Cloud Data Centres Monitoring

Monitor and correlate application performance, hardware and data centers utilization and predict failures!

Global Information Services (GIS) departments in large enterprises are in charge of maintaining complex systems such as Data Centres or Distributed server networks and improve their performance. It is important for GIS to monitor end-user’s response time and the overall system performance. Response time, however, is a lagging indicator of most performance problems. Many other factors need to be monitored such as depletion of work threads, memory leaks, changes to the application infrastructure, error detection, internal failures, and the application interaction with back-end systems. It is also very important to identify actual problems before they result in performance and availability issues. With the increase in the complexity of IT networks, their components cannot be analysed in isolation. Root-cause analysis, finding frequent behavioural patterns or predicting possible failure points require explaining the complex relationships between the components in the network as well as the metrics collected from these components and their attributes. This requires the use of continuous queries over massive monitoring streams (100 metrics per second per node in data centres with tens of thousands of nodes) and an efficient way to handle them to reduce operational costs. Although products in the market cover this spectrum, new technology is necessary to efficiently combine streaming events and information stored in different data stores and formats and especially with lower resource consumption. Visualization of such complex systems usually results in visual layouts, which are difficult to interpret. This makes it more difficult to analyse actual performance problems and detect the root causes. We seek to use new visualization tools based on emerging technologies in the area of human-machine interaction, which make system analysis and management more natural, efficient and straightforward.

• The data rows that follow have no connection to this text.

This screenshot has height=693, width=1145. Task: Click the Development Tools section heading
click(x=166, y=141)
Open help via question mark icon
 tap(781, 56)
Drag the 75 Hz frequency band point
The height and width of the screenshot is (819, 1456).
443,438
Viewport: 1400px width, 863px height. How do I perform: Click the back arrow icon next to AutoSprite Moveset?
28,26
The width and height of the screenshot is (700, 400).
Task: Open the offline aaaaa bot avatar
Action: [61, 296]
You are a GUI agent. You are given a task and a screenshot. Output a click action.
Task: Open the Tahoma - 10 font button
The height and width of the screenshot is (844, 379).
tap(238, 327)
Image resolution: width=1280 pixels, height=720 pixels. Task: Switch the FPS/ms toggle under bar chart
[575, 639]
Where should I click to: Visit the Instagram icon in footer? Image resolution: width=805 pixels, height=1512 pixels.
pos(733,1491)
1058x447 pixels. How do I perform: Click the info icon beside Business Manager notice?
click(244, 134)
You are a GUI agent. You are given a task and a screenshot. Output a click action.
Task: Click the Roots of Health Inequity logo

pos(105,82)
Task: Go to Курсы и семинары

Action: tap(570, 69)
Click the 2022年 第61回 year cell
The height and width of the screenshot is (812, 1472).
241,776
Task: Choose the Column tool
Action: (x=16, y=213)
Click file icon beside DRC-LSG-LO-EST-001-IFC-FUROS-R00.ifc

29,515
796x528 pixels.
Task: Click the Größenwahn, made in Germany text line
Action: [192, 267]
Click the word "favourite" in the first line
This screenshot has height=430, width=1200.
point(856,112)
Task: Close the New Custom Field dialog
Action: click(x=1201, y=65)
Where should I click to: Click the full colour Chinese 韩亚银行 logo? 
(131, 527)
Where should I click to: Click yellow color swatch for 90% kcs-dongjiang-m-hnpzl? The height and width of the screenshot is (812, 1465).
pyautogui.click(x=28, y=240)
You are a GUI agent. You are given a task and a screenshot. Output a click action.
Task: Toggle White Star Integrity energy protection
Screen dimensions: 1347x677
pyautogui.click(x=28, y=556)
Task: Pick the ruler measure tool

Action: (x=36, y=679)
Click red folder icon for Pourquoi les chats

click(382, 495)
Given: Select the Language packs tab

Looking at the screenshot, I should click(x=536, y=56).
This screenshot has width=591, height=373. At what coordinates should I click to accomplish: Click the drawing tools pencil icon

LeanBigData Enablers as Differentiators:

  • Absorption and storage of large amounts of metrics (ten million metrics per second) and combining these data streams with the data warehouse information and other big data stores.

  • Management of continuous queries in new efficient ways.

  • Analysis of complex systems through new visualization methods and mechanisms to allow for IT management through efficient human interaction.

  • Measurement of energy consumption within the big data managers will lead to measurable improvements in resource consumption of the Big Data system. The ability to measure and control “leanness” will enable a trade-off between “leanness”, robustness, scalability and query execution time requirements.

  • Creating controls within a Big Data system that would enable measurable change in energy consumption. This will enable to measure the energy consumption impact when deploying a new version of an application or data management technology (e.g., a new concurrency control algorithm).